When reading a book analytically, here are the questions you’re seeking answers to, according to How to Read a Book:

  1. What is the book about as a whole?
  2. What is being said in detail, and how?
  3. Is the book true, in whole or part?
  4. What of it?

What books are worth an analytical reading?

Here are 12 PD books I recommend analytically reading. If you have more to add, I’d love to have you share them in the comments section below this post.

  1. UnCommon Core, by Jeffrey Wilhelm, Deborah Appleman, and Michael Smith. These three professionals systematically demolish David Coleman’s infamous recommendations for teaching MLK’s “Letter from a Birmingham Jail.” This is a great example of using a single series of lessons to demonstrate larger, driving principles in literacy instruction.
  2. Clueless in Academe, by Gerald Graff. His observations and solutions have radically informed what I hope to help my students achieve each year. Jerry and his wife, Cathy Birkenstein, wrote They Say, I Say, a book we reference frequently here at Teaching the Core, after Clueless.
  3. Book Love, by Penny Kittle. Penny is trying to answer the biggest questions we have as English teachers; I respect her because her answers to the questions aren’t static; they are deepening each time I see her talk.
  4. There Are No Shortcuts, by Rafe Esquith. I owe Rafe for my high expectations for students, and yet I don’t always agree with him. This is his earliest book; he’s also written Teach Like Your Hair’s on Fire and Real Talk for Real Teachers, but I like Shortcuts best.
  5. Readicide, by Kelly Gallagher. Masterfully short, packed with power. Gallagher is one of the guys who inspired me to get started writing for teachers through this blog.
  6. Results Now, by Mike Schmoker. Even though it came before Focus, Results Now is a more comprehensive book.
  7. Well Spoken, by Erik Palmer. The dearth of quality speaking instruction is one of the greatest crimes in education today. Palmer’s book is the most helpful corrective. He’s written other books, but this remains my favorite.
  8. English Teacher’s Companion (4th Ed.), by Jim Burke. The man is as humble as he is smart. This book almost fell into my inspectional read section, but it belongs here — I don’t know how this man puts the entirety of the English Teacher’s practice into a single book, but he does.
  9. How Children Succeed, by Paul Tough. An engrossing look at the birth of the character strengths movement.
  10. College, Careers, and the Common Core, by David Conley. Conley is the father of the term college and career readiness. I had a hard time choosing which of his books to put on this list, so I’ll also say that College Knowledge is sweet, but that I find College, Careers, and the Common Core, his most recent book, more developed and relevant to my school.
  11. Good to Great, by Jim Collins. It’s a business book, but it constantly gets cited by edu-types, especially administrators. And for good reason — while there’s a lot of unhelpful “let’s think of school’s as businesses” rhetoric out there, Collins’ findings about great businesses shine a lot of light on some of the sillier things we do in schools. (Hint: the “greats” profiled in the book don’t become great through large, sweeping, hypey initiatives.)
  12. Rigorous Reading, by Doug Fisher and Nancy Frey. I have no clue how these two do it — they write about 14 books per year and all of them seem solid (I have to say seem because I cannot for the life of me keep up with reading them all — seriously, I swear they outsource their entire lives to write like they do). This book is eminently practical.

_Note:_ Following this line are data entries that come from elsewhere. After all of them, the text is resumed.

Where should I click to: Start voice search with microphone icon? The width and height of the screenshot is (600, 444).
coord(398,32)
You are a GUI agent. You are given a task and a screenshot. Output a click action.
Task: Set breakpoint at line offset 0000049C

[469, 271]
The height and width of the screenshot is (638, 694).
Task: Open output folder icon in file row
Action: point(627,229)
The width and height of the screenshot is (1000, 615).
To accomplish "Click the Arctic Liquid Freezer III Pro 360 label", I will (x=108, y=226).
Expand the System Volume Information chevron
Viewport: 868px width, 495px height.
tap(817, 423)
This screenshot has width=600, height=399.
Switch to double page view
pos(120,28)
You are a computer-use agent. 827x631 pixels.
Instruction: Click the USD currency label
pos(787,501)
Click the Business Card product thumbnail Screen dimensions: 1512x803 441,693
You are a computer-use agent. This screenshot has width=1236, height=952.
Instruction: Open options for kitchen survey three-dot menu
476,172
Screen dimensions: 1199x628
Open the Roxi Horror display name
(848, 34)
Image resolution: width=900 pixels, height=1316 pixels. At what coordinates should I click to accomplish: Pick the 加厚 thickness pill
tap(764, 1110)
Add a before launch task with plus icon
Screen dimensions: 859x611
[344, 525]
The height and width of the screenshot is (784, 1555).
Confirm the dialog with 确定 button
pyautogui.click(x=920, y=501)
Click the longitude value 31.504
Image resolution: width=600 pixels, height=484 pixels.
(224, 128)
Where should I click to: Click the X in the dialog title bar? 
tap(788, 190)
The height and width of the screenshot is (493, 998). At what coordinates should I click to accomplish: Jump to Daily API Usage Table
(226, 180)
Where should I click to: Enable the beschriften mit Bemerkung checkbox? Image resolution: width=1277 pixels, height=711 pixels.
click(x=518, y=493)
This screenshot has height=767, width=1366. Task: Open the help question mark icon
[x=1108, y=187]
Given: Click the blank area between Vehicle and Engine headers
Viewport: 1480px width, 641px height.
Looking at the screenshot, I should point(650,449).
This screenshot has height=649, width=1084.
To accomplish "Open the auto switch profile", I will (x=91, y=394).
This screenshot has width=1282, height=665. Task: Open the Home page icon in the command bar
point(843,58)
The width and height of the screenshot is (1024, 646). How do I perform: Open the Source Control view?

Not feeling the costs of these books? Have your administrators foot the bill — here’s how.

6. Annotate

From How to Read a Book:

If you have the habit of asking a book questions as you read, you are a better reader than if you do not. But… merely asking questions is not enough. You have to try to answer them. And although that could be done, theoretically, in your mind only, it is much easier to do it with a pencil in your hand. The pencil then becomes the sign of your alertness while you read…. Unless you [annotate], you are not likely to do the most efficient kind of reading.

I’ve written about teaching students to purposefully annotate, but this is all about you, dear educator — not the chillens.

In every conversation about annotation I’ve ever had with a group of teachers, there’s always been at least one person who says that forced annotation frustrates him/her because he/she has never annotated in the past and finds it artificial and pointless.

Here’s how Adler and Van Doren respond to adults who view annotating as pointless.

From How to Read a Book:

Why is marking a book indispensable to reading it? First, it keeps you awake — not merely conscious, but wide awake. Second, reading, if it is active, is thinking, and thinking tends to express itself in words, spoken or written. The person who says he knows what he thinks but cannot express it usually does not know what he thinks. Third, writing your reactions down helps you to remember the thoughts of the author.

If you own the thing, read it with a pen in hand.

7. Use what you read

A mentor of mine used to lead a men’s Bible study on Tuesday nights in Baltimore, and at that Bible study he’d have us literally write a simple sentence on the edges of our Bibles. The phrase was this: This book is not boring if you obey it.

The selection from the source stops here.